7 Temuan BPK di Laporan Keuangan Pemerintah Pusat, dari Pajak hingga Suntikan ke Garuda Indonesia

Meski tidak berdampak material, Ketua BPK Isma Yatun menyatakan, temuan itu tetap perlu ditindaklanjuti pemerintah guna melakukan perbaikan pengelolaan APBN.

oleh Maulandy Rizky Bayu Kencana diperbarui 23 Jun 2022, 11:40 WIB
Diterbitkan 23 Jun 2022, 11:40 WIB
20151229-Gedung BPK RI-YR
Gedung BPK RI. (Liputan6.com/Yoppy Renato)

Liputan6.com, Jakarta - Badan Pemeriksa Keuangan (BPK) mengungkap 7 temuan kelemahan sistem pengendalian intern dan ketidakpatuhan terhadap ketentuan perundang-undangan dalam Laporan Keuangan Pemerintah Pusat (LKPP) 2021.

Meski tidak berdampak material terhadap kewajaran penyajian LKPP tahun 2021, Ketua BPK Isma Yatun menyatakan, temuan itu tetap perlu ditindaklanjuti pemerintah guna melakukan perbaikan pengelolaan APBN.

"Pertama, pengelolaan insentif dan fasilitas perpajakan tahun 2021 sebesar Rp 15,31 triliun belum sepenuhnya memadai," ujar Isma dalam Penyampaian Laporan Hasil Pemeriksaan atas LKPP 2021, Kamis (23/6/2022).

Atas permasalahan tersebut, BPK merekomendasikan pemerintah agar menguji kembali kebenaran pengajuan insentif dan fasilitas perpajakan yang telah dilakukan wajib pajak, dan disetujui. Kemudian, menagih kekurangan pembayaran pajak beserta sanksinya untuk pemberian insentif dan fasilitas yang tidak sesuai.

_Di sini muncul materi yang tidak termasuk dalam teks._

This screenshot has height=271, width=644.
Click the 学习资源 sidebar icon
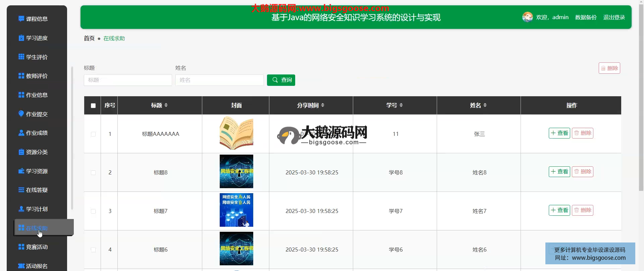[21, 171]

Masalah kedua, Isma melanjutkan, piutang pajak macet sebesar Rp 20,84 triliun belum dilakukan tindak penagihan yang memadai.

"Atas permasalahan ini, BPK merekomendasikan pemerintah antara lain agar melakukan inventarisasi atas piutang macet yang bum daluarsa penagihan per 30 Juni 2022, dan melakukan penagihan aktif sesuai ketentuan," imbuhnya.

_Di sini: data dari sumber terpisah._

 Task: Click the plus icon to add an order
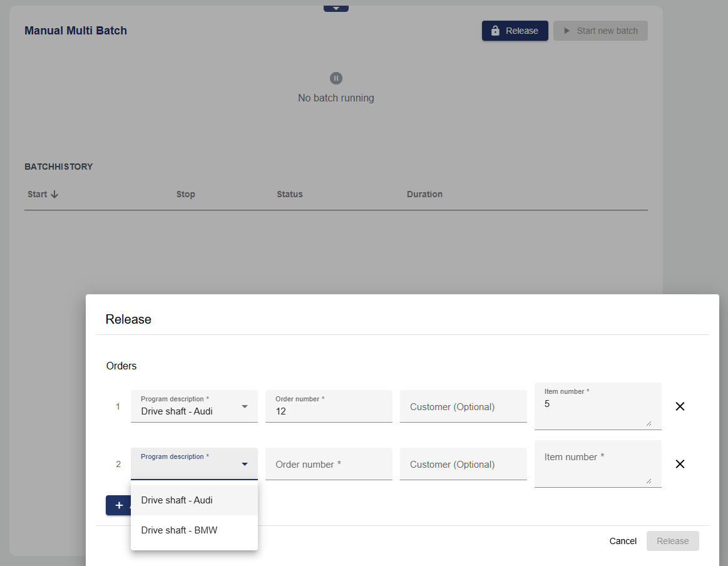pyautogui.click(x=119, y=505)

Ketiga, sisa dana investasi pemerintah dalam rangka program pemulihan ekonomi nasional tahun 2020-2021 kepada PT Garuda Indonesia sebesar Rp 7,5 triliun tidak dapat disalurkan. Lalu, kepada PT Krakatau Steel sebesar Rp 800 miliar, berpotensi tidak dapat tersalurkan.

"BPK merekomendasikan pemerintah antara lain agar melakukan pengembalian sisa dana investasi pemerintah dalam rangka pemulihan ekonomi nasional kepada PT Garuda Indonesia sebesar Rp 7,5 triliun ke rekening kas negara," seru Isma.

 

 

* Fakta atau Hoaks? Untuk mengetahui kebenaran informasi yang beredar, silakan WhatsApp ke nomor Cek Fakta Liputan6.com 0811 9787 670 hanya dengan ketik kata kunci yang diinginkan.

FLPP

20151229-Gedung BPK RI-YR
Gedung BPK RI. (Liputan6.com/Yoppy Renato)

Selanjutnya, pemberlakuan fasilitas likuiditas pembiayaan perumahan (FLPP) sebagai investasi jangka panjang non-permanen lainnya pada LKPP tahun 2021 belum didukung kejelasan regulasi, skema pengelolaan dan penyajian dalam laporan keuangan BP Tapera.

Isma lantas merekomendasikan pemerintah agar menetapkan kebijakan akuntasi penyajian, investasi jangka panjang non-permanen lainnya, terkait FLPP pada BP Tapera sebagai badan hukum lainnya yang ditunjuk sebagai operator investasi pemerintah.

Berikutnya, penganggaran pelaksanaan dan pertanggungjawaban belanja non-PCPEN pada 80 K/L, minimal sebesar Rp 12,5 triliun belum sepenuhnya sesuai ketentuan.

Adapin rekomendasi yang diberikan, agar pemerintah memperbaiki mekanisme penganggaran, pelaksanaan dan pertanggungjawaban belanja untuk memitigasi risiko ketidakpatuhan, serta memproses ketidakcapaian output dan ketidaktepatan sasaran dalam pelaksanaan belanja.

 

Bantuan BOS

20151229-Gedung BPK RI-YR
Gedung BPK RI. (Liputan6.com/Yoppy Renato)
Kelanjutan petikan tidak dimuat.